Inspired by this insight, cancer researchers are now homing in on the cell's hub proteins in order to learn how to defend them from devastating attacks. Epidemiologists studying sexually transmitted diseases are arguing that it makes more sense to identify and treat the hubs in the transmission network than to give drugs to everyone. "The Bush administration's policy to give drugs to mothers with children is completely irrelevant to stopping AIDS in Africa," Mr. Barabasi said. "It's much better to go and target the hubs."
Even the United States military has begun recruiting network theorists to conduct counterterrorism research, with the goal of learning how to protect information and economic networks at home and destabilize terrorist networks abroad.
Yet just which network model describes human society remains a subject of fierce debate. Mr. Barabasi believes the human social network is scale-free with the expected smattering of richly connected hubs. Mr. Watts disagrees. "If you asked people to list the number of people they recognize, that could be scale-free, everyone recognizes Michael Jordan," he said. "But if you said, `Who would you trust to look after your kids?' That's not scale-free. As you start to ratchet up the requirements for what it means to know someone, connections diminish."
Is society a small-world network of the sort Milgram was interested in? Mr. Watts spent the past year trying to test that idea, using the Internet as a proxy for the world population. Whatever the results, he says, it's clear that human psychology has not yet adapted to the implications of a connected world.
"We like to think of our world as full of atomized individuals," he said. "But decisions people make and the actions they take are so hopelessly entwined with the behaviors of everyone else that it's difficult to draw the boundaries around the individual." When it comes to choosing a CD or explaining the success of Harry Potter, your preference may matter less than the network's.

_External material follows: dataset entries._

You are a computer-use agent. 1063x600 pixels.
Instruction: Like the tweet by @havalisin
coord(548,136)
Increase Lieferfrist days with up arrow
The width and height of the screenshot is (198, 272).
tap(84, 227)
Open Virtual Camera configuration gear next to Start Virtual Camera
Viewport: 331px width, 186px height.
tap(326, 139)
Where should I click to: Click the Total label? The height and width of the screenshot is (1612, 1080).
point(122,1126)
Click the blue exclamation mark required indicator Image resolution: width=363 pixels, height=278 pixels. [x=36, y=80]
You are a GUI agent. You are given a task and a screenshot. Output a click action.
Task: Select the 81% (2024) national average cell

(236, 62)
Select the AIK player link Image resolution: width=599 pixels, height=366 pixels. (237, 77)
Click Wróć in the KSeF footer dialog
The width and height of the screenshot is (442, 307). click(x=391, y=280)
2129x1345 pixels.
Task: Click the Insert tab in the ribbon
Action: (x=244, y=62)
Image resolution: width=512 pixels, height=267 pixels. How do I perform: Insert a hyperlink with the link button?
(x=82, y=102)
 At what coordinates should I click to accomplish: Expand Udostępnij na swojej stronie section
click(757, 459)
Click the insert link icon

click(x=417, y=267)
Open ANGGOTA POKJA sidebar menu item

But some scholars dismiss the network hypothesis altogether. Judith S. Kleinfeld, a psychologist at the University of Alaska at Fairbanks, prompted a flurry of media attention last year when she published an article questioning the validity of Milgram's small-world findings. Given the prevalence of networks from power grids to airports to the Internet it's tempting to assume that human society is a network as well, she says. But ultimately, that is impossible to prove.
"Duncan assumes the world is a matrix," Ms. Kleinfeld said in a telephone interview. "He wants to know how you get from one point on it to another. But what if the world isn't a matrix? What if people aren't all connected? What if they're islands in space?"
Mr. Watts admits that he faces daunting empirical challenges and that overzealous scientists are a concern. "You can turn almost anything into a network," he said, holding up two papers he had received on the "small world of human language" and shaking his head. "So what?"
"When I'm brutally honest with myself, I think that if we can figure this out, we can answer some important questions. Other times, I think it's just too hard."